In 2022, the Eighth Circuit considered the issue in Cairns v. D.S. Medical and decided to instead look at the "plain language" of the AKS. The court held that the "resulting from" language unambiguously requires plaintiffs to establish "but for" causation. The Sixth Circuit’s opinion in Hathaway agreed with this reasoning. It upheld the dismissal of a whistleblower case for a failure to allege that defendants would not have made the same claim but for a plausible kickback scheme. The opinion stated that the problem for the whistleblowers was that "the alleged scheme did not change anything" —i.e., defendants would have made the same claims regardless of any alleged illegal kickbacks.

The Sixth Circuit also addressed remuneration and whether the AKS covered only payments and other transfers of value or any act that may be valuable to another. The whistleblowers, Dr. Shannon Martin, an ophthalmologist, and her husband, alleged the hospital refused to hire Dr. Martin because another local eye doctor, Dr.
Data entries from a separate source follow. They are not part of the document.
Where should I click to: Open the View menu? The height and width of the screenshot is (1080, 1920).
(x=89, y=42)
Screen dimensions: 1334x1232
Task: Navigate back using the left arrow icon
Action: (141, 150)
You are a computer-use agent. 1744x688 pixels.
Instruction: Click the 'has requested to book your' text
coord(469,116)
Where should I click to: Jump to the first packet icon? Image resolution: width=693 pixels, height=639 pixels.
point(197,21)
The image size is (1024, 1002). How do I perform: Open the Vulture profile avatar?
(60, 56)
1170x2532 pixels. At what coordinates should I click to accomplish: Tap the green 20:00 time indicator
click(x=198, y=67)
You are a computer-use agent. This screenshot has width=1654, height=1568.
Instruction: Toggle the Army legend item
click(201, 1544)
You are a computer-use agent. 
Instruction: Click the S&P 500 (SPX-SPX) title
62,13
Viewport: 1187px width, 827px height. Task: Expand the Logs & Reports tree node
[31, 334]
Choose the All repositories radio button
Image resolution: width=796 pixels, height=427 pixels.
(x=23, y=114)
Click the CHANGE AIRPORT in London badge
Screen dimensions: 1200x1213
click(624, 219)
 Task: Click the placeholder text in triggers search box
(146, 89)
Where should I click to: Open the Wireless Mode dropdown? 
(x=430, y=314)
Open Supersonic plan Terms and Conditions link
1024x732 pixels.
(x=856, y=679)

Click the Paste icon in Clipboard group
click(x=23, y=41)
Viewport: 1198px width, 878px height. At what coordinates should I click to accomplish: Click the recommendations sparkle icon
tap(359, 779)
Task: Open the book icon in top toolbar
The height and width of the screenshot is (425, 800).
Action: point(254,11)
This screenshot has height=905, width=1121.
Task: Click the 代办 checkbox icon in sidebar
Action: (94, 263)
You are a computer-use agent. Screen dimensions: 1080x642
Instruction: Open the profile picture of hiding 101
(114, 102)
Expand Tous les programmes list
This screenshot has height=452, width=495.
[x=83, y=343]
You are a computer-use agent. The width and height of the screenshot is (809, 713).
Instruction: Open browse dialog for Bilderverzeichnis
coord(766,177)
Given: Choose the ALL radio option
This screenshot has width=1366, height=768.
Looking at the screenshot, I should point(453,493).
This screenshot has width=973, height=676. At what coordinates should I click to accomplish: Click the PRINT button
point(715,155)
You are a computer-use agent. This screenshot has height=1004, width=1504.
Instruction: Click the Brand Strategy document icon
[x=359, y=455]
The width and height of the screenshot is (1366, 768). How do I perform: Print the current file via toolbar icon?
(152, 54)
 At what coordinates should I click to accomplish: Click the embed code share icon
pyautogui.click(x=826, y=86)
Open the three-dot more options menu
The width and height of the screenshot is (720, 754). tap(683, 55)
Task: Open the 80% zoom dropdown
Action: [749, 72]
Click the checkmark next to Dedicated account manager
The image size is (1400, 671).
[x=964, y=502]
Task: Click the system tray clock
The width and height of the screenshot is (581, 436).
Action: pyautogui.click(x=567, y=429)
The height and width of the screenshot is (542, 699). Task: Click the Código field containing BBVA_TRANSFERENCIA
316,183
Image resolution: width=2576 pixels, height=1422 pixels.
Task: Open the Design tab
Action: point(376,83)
Hathaway, promised to send referrals to the hospital if they did not hire their ophthalmology physicians. Based on the historical definition and treatment of the word remuneration, the court found that the AKS only applied to payments and other transfers of value. Based on that determination, the court considered that the hospital’s decision not to hire someone did not constitute payment to Dr. Hathaway. The hospital offered nothing to him, so the complaint provided no cognizable theory of remuneration.

Overall, the court asserted that "reading causation too loosely or remuneration too broadly" could cause a significant portion of the day-to-day practice of medicine to fall under the AKS and that a faithful interpretation would still allow targeting genuine corruption.

Based on the Sixth Circuit’s opinion and the Circuit split, the whistleblowers, in this case, may seek to file a petition to the Supreme Court for review.